-- Exercise objective --
Output the entries verbatim, including every line.

Saved entries:
• • • • •
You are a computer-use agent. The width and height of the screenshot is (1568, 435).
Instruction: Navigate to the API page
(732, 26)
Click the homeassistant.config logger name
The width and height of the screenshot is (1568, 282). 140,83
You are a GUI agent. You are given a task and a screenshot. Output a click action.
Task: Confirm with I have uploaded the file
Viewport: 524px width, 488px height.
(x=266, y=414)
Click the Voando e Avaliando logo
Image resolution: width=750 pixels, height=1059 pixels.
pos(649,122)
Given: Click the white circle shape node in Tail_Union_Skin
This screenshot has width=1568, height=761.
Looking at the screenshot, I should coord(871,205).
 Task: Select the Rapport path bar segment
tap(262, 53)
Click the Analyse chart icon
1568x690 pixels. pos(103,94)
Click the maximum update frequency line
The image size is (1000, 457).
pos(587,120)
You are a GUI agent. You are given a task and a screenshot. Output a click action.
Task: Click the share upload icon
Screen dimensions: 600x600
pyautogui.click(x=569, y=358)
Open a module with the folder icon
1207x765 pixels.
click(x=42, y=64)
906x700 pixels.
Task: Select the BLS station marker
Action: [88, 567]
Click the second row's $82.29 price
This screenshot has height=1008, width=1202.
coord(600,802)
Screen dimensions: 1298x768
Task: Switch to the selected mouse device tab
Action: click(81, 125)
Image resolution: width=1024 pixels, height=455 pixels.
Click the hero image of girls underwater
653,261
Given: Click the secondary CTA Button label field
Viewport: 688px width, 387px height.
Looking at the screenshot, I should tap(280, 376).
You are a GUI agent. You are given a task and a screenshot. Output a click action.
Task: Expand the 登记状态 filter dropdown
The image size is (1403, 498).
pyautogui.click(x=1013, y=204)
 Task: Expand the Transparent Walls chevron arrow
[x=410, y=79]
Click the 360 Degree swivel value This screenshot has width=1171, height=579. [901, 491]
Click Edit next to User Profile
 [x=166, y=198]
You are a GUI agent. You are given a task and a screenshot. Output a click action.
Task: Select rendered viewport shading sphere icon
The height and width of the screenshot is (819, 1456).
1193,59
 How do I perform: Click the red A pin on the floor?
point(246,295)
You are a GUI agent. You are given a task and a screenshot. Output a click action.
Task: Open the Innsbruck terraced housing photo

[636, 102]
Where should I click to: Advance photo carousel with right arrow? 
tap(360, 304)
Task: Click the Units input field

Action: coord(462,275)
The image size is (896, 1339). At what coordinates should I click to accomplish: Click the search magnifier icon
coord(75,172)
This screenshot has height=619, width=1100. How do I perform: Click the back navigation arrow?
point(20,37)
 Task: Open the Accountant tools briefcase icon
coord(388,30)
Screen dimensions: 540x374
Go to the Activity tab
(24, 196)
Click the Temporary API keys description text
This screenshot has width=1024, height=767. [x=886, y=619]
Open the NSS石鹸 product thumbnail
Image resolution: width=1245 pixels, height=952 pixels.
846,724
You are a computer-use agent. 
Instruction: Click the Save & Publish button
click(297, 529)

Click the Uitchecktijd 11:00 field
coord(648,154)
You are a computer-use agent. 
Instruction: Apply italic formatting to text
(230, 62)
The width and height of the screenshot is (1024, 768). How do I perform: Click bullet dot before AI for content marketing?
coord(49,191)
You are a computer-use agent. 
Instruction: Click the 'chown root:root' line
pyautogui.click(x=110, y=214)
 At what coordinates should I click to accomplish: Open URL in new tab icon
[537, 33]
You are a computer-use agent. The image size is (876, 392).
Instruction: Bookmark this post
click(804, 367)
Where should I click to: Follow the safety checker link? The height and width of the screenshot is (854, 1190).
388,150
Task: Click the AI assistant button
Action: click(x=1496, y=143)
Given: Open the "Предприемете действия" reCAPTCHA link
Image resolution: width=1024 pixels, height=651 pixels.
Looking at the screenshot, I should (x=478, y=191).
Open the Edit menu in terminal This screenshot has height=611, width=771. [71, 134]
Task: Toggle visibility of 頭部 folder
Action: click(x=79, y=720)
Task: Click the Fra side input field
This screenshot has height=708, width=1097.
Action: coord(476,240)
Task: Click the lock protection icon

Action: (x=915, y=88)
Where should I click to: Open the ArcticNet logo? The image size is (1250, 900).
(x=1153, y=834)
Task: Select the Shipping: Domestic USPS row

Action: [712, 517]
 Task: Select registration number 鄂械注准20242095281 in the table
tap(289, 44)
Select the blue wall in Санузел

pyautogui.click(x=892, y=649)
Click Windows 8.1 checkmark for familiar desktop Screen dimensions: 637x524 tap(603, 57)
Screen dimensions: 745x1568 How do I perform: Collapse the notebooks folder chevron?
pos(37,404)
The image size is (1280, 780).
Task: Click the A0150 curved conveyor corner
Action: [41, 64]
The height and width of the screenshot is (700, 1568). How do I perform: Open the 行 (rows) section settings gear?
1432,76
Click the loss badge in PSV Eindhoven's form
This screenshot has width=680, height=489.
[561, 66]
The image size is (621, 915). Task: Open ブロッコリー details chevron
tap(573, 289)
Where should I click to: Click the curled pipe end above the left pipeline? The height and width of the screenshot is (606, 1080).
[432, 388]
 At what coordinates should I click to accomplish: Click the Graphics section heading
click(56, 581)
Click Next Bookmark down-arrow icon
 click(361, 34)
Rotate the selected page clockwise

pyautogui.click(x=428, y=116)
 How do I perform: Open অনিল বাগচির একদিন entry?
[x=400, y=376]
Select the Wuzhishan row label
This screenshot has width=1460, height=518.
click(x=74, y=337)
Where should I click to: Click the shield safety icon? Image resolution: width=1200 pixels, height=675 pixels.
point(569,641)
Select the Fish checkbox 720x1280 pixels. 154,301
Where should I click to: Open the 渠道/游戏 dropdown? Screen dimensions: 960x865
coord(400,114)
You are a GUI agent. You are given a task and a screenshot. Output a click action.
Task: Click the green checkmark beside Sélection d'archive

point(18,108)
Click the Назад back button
• • • • •
-- Exercise result --
You are a computer-use agent. The width and height of the screenshot is (1568, 435).
Instruction: Navigate to the API page
(732, 26)
Click the homeassistant.config logger name
The width and height of the screenshot is (1568, 282). 140,83
You are a GUI agent. You are given a task and a screenshot. Output a click action.
Task: Confirm with I have uploaded the file
Viewport: 524px width, 488px height.
(x=266, y=414)
Click the Voando e Avaliando logo
Image resolution: width=750 pixels, height=1059 pixels.
pos(649,122)
Given: Click the white circle shape node in Tail_Union_Skin
This screenshot has width=1568, height=761.
Looking at the screenshot, I should coord(871,205).
 Task: Select the Rapport path bar segment
tap(262, 53)
Click the Analyse chart icon
1568x690 pixels. pos(103,94)
Click the maximum update frequency line
The image size is (1000, 457).
pos(587,120)
You are a GUI agent. You are given a task and a screenshot. Output a click action.
Task: Click the share upload icon
Screen dimensions: 600x600
pyautogui.click(x=569, y=358)
Open a module with the folder icon
1207x765 pixels.
click(x=42, y=64)
906x700 pixels.
Task: Select the BLS station marker
Action: [88, 567]
Click the second row's $82.29 price
This screenshot has height=1008, width=1202.
coord(600,802)
Screen dimensions: 1298x768
Task: Switch to the selected mouse device tab
Action: click(81, 125)
Image resolution: width=1024 pixels, height=455 pixels.
Click the hero image of girls underwater
653,261
Given: Click the secondary CTA Button label field
Viewport: 688px width, 387px height.
Looking at the screenshot, I should tap(280, 376).
You are a GUI agent. You are given a task and a screenshot. Output a click action.
Task: Expand the 登记状态 filter dropdown
The image size is (1403, 498).
pyautogui.click(x=1013, y=204)
 Task: Expand the Transparent Walls chevron arrow
[x=410, y=79]
Click the 360 Degree swivel value This screenshot has width=1171, height=579. [901, 491]
Click Edit next to User Profile
 [x=166, y=198]
You are a GUI agent. You are given a task and a screenshot. Output a click action.
Task: Select rendered viewport shading sphere icon
The height and width of the screenshot is (819, 1456).
1193,59
 How do I perform: Click the red A pin on the floor?
point(246,295)
You are a GUI agent. You are given a task and a screenshot. Output a click action.
Task: Open the Innsbruck terraced housing photo

[636, 102]
Where should I click to: Advance photo carousel with right arrow? 
tap(360, 304)
Task: Click the Units input field

Action: coord(462,275)
The image size is (896, 1339). At what coordinates should I click to accomplish: Click the search magnifier icon
coord(75,172)
This screenshot has height=619, width=1100. How do I perform: Click the back navigation arrow?
point(20,37)
 Task: Open the Accountant tools briefcase icon
coord(388,30)
Screen dimensions: 540x374
Go to the Activity tab
(24, 196)
Click the Temporary API keys description text
This screenshot has width=1024, height=767. [x=886, y=619]
Open the NSS石鹸 product thumbnail
Image resolution: width=1245 pixels, height=952 pixels.
846,724
You are a computer-use agent. 
Instruction: Click the Save & Publish button
click(297, 529)

Click the Uitchecktijd 11:00 field
coord(648,154)
You are a computer-use agent. 
Instruction: Apply italic formatting to text
(230, 62)
The width and height of the screenshot is (1024, 768). How do I perform: Click bullet dot before AI for content marketing?
coord(49,191)
You are a computer-use agent. 
Instruction: Click the 'chown root:root' line
pyautogui.click(x=110, y=214)
 At what coordinates should I click to accomplish: Open URL in new tab icon
[537, 33]
You are a computer-use agent. The image size is (876, 392).
Instruction: Bookmark this post
click(804, 367)
Where should I click to: Follow the safety checker link? The height and width of the screenshot is (854, 1190).
388,150
Task: Click the AI assistant button
Action: click(x=1496, y=143)
Given: Open the "Предприемете действия" reCAPTCHA link
Image resolution: width=1024 pixels, height=651 pixels.
Looking at the screenshot, I should (x=478, y=191).
Open the Edit menu in terminal This screenshot has height=611, width=771. [71, 134]
Task: Toggle visibility of 頭部 folder
Action: click(x=79, y=720)
Task: Click the Fra side input field
This screenshot has height=708, width=1097.
Action: coord(476,240)
Task: Click the lock protection icon

Action: (x=915, y=88)
Where should I click to: Open the ArcticNet logo? The image size is (1250, 900).
(x=1153, y=834)
Task: Select the Shipping: Domestic USPS row

Action: [712, 517]
 Task: Select registration number 鄂械注准20242095281 in the table
tap(289, 44)
Select the blue wall in Санузел

pyautogui.click(x=892, y=649)
Click Windows 8.1 checkmark for familiar desktop Screen dimensions: 637x524 tap(603, 57)
Screen dimensions: 745x1568 How do I perform: Collapse the notebooks folder chevron?
pos(37,404)
The image size is (1280, 780).
Task: Click the A0150 curved conveyor corner
Action: [41, 64]
The height and width of the screenshot is (700, 1568). How do I perform: Open the 行 (rows) section settings gear?
1432,76
Click the loss badge in PSV Eindhoven's form
This screenshot has width=680, height=489.
[561, 66]
The image size is (621, 915). Task: Open ブロッコリー details chevron
tap(573, 289)
Where should I click to: Click the curled pipe end above the left pipeline? The height and width of the screenshot is (606, 1080).
[432, 388]
 At what coordinates should I click to accomplish: Click the Graphics section heading
click(56, 581)
Click Next Bookmark down-arrow icon
 click(361, 34)
Rotate the selected page clockwise

pyautogui.click(x=428, y=116)
 How do I perform: Open অনিল বাগচির একদিন entry?
[x=400, y=376]
Select the Wuzhishan row label
This screenshot has width=1460, height=518.
click(x=74, y=337)
Where should I click to: Click the shield safety icon? Image resolution: width=1200 pixels, height=675 pixels.
point(569,641)
Select the Fish checkbox 720x1280 pixels. 154,301
Where should I click to: Open the 渠道/游戏 dropdown? Screen dimensions: 960x865
coord(400,114)
You are a GUI agent. You are given a task and a screenshot. Output a click action.
Task: Click the green checkmark beside Sélection d'archive

point(18,108)
Click the Назад back button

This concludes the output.